Sin duda, la crisis de seguridad ha desmejorado la unipolaridad global y ha generado dudas sobre las coaliciones bélicas con antiguos aliados, en medio de un complejo panorama en el que se juntan conflictos raciales, desplazamiento de refugiados, hambruna en África, sabotajes a instalaciones vitales, corrpción y una crisis financiera que amenaza el soporte de las potencias.

De hecho, el Papa Francisco dijo tras conocer la noticia en Francia, que se trata de la “Tercera Guerra Mundial en trozos”. A su vez, la presidenta de Argentina, Cristina Fernández, denunció en 2014 en Naciones Unidas, el creciente armamentismo de ISIS. “Mi país no produce armas, ¿de dónde sacan los recursos?, ¿quiénes son los que les venden armas?”, increpó la mandataria.

El analista Alexander Kudascheff, redactor jefe de la Deutsche Welle (La Voz de Alemania), opinó que los ataques yihadistas contra Francia y la población francesa revelan “hay una guerra declarada contra el mundo”. Adujo que los terroristas quieren derrotar a la modernidad, valiéndose de medios asimétricos” y que “eso significa que debemos prepararnos para una lucha larga”.

“El Papa habla incluso de una tercera guerra mundial. Pero no es una guerra mundial, sino una guerra contra el mundo. El yihadismo islamista no se limita al autoproclamado Estado Islámico. Hay muchos otros grupos, sectas y movimientos fundamentalistas: en Nigeria, Malí y Somalia; en la India, Bangladesh, Afganistán o Indonesia… y, por supuesto, en el Medio Oriente, en Estados fallidos de Irak, Siria, Libia o Yemen. Y el yihadismo se dispersa más allá de estas regiones, tanto hacia Europa como hacia Rusia, desafiando al mundo”, aseguró Kudascheff.

Entretanto, el ministro de Defensa francés, Bernard Cazeneuve, confirmaba que la aviación de Francia, en coordinación con las fuerzas estadounidenses, había lanzado ataques sobre la ciudad de Raqqa, el bastión del Estado Islámico en Siria, lo que habría provocado numerosas bajas. Los bombardeos eran esperados por los jefes yihadistas, quienes cuentan con recursos económicos y habrían preparado sus maletas para trasladarse a otro lado.

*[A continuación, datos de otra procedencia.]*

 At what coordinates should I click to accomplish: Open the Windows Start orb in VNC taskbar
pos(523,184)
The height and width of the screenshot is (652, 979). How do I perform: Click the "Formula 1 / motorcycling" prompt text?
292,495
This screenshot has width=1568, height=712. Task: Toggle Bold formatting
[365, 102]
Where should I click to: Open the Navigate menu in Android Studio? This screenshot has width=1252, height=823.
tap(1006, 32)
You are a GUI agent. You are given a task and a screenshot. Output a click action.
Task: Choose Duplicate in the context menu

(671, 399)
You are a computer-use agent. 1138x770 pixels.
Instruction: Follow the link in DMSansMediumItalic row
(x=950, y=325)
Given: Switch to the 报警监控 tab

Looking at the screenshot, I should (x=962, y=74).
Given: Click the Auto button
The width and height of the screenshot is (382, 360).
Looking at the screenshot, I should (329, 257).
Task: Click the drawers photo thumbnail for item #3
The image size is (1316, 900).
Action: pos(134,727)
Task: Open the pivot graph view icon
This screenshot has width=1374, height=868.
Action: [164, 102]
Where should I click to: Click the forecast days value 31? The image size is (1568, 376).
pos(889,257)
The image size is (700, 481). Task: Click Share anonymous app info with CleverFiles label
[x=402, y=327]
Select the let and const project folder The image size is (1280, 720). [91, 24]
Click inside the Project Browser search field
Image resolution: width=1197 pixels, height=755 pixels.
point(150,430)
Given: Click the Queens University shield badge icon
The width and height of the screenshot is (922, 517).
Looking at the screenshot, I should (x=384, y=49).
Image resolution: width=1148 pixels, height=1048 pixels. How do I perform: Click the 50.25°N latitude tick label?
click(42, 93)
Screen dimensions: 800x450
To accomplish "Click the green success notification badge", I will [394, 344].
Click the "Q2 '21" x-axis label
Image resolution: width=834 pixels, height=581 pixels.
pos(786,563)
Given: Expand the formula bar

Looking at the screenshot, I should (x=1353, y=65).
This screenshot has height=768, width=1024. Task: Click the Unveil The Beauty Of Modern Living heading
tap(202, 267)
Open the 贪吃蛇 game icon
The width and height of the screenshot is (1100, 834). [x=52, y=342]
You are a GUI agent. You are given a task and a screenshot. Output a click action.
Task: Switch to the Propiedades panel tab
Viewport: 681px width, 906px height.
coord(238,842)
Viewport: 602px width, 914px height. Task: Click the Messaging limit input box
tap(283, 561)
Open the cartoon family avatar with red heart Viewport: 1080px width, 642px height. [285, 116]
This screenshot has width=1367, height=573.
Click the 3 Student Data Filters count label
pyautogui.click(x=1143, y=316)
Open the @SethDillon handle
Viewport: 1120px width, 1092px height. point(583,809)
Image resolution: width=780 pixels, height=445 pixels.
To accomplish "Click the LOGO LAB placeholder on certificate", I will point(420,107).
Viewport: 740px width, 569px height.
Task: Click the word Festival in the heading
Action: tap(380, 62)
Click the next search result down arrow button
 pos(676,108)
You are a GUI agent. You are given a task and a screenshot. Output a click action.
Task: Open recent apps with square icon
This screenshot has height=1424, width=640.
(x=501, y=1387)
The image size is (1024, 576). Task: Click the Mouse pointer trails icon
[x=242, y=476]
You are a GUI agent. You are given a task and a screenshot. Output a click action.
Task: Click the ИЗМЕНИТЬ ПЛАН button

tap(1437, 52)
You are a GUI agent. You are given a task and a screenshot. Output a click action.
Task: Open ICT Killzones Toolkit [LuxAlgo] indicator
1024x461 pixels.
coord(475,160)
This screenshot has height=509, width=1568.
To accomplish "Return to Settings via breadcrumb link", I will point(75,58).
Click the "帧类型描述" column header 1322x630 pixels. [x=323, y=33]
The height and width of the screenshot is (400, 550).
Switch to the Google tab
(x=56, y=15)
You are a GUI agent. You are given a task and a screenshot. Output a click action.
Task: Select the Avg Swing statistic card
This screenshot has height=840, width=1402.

Los actos terroristas habrían derivado, además, en la restricción a las libertades de los ciudadanos y en cuestionamientos a la política exterior de los Estados europeos. En cierta medida, los hechos de violencia y luto en Europa han colocado en segundo plano la crisis humanitaria causada por el desplazamiento de refugiados sirios que intentan llegar al viejo continente y hallan las puertas cerradas.

El presidente turco, Recep Tayyip Erdogan, inauguró la cumbre de las 20 mayores economías avanzadas y emergentes para ventilar asuntos económicos, migratorios y medioambientales, con un llamado a reforzar la seguridad ante la amenaza del terrorismo. “El principal interés del G20 suele ser la economía, pero los tristes incidentes (del viernes 13) nos muestran que no podemos ignorar la relación entre la economía, la política y la sociedad”, acotó.

La agresión terrorista contra el pueblo francés debe ser duramente condenada, pero es necesario advertir que el conflicto que mantiene en vilo al orbe tiene un trasfondo político y una historia de saqueos económicos globales, que fueron añadiendo expolio, dolor y llanto al mundo, sin que se vea una luz brillante al final del túnel en la cruzada punitiva contra el denominado Estado Islámico.